2015, Englewood, Florida. My dad calls me. The uncle who got married 11 years earlier has drunk himself to the brink of death. The doctors tell him he can never have another sip. My uncle has decided, instead of trading in his vices for a few extra decades of life, to have one last great party down in Florida, and has invited all of us. “I do not expect you to come,” my dad says. I don’t.
Dry and Stationary
My wife is taking 9 months off of drinking, and out of solidarity, I’m drinking less. We also can’t travel much. It’s too expensive, and we need to save up for the baby. “I have taken more out of alcohol,” Winston Churchill once said, “Than alcohol has taken out of me.” That is questionable. The great man was loaded damn near his entire adult life. But for me, at the beginning of my 30s, it rings true: I can’t deny what alcohol has brought me. I have made friends, I have seen the world, and I have fallen in love, and booze was there with me through all of it.
I learned more than Spanish while two sheets to the wind — I learned how to be an adult.
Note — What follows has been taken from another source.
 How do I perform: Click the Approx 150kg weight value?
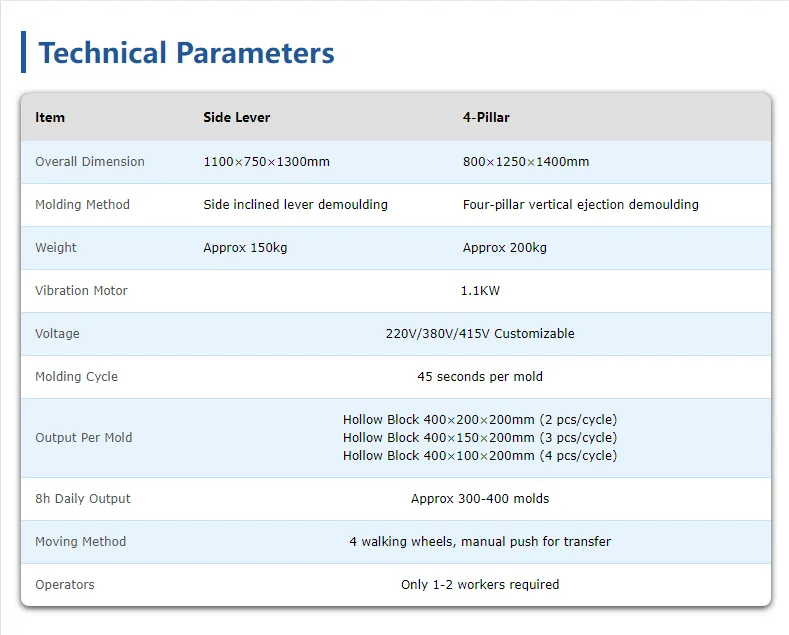pyautogui.click(x=245, y=248)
And entering social situations without the aid of booze is like having the training wheels taken off for the first time. I feel wobbly and self-aware. My maturity is state-dependent. That will not do. If I can’t be my best self sober, then I can’t really be my best self.
I do not want to become a sodden mess. I do not want my best memories to be blurred. And even as I step back from booze, I know, in the back of my head, that part of the reason I don’t want to become an alcoholic is because I enjoy alcohol too much, and I don’t want to give it up forever.
I will have to learn moderation. I will, to some extent, have to say goodbye to the most reliable travel buddy I’ve ever had.
Thank you, old friend, for all the fuzzy memories. I don’t know what our future will hold.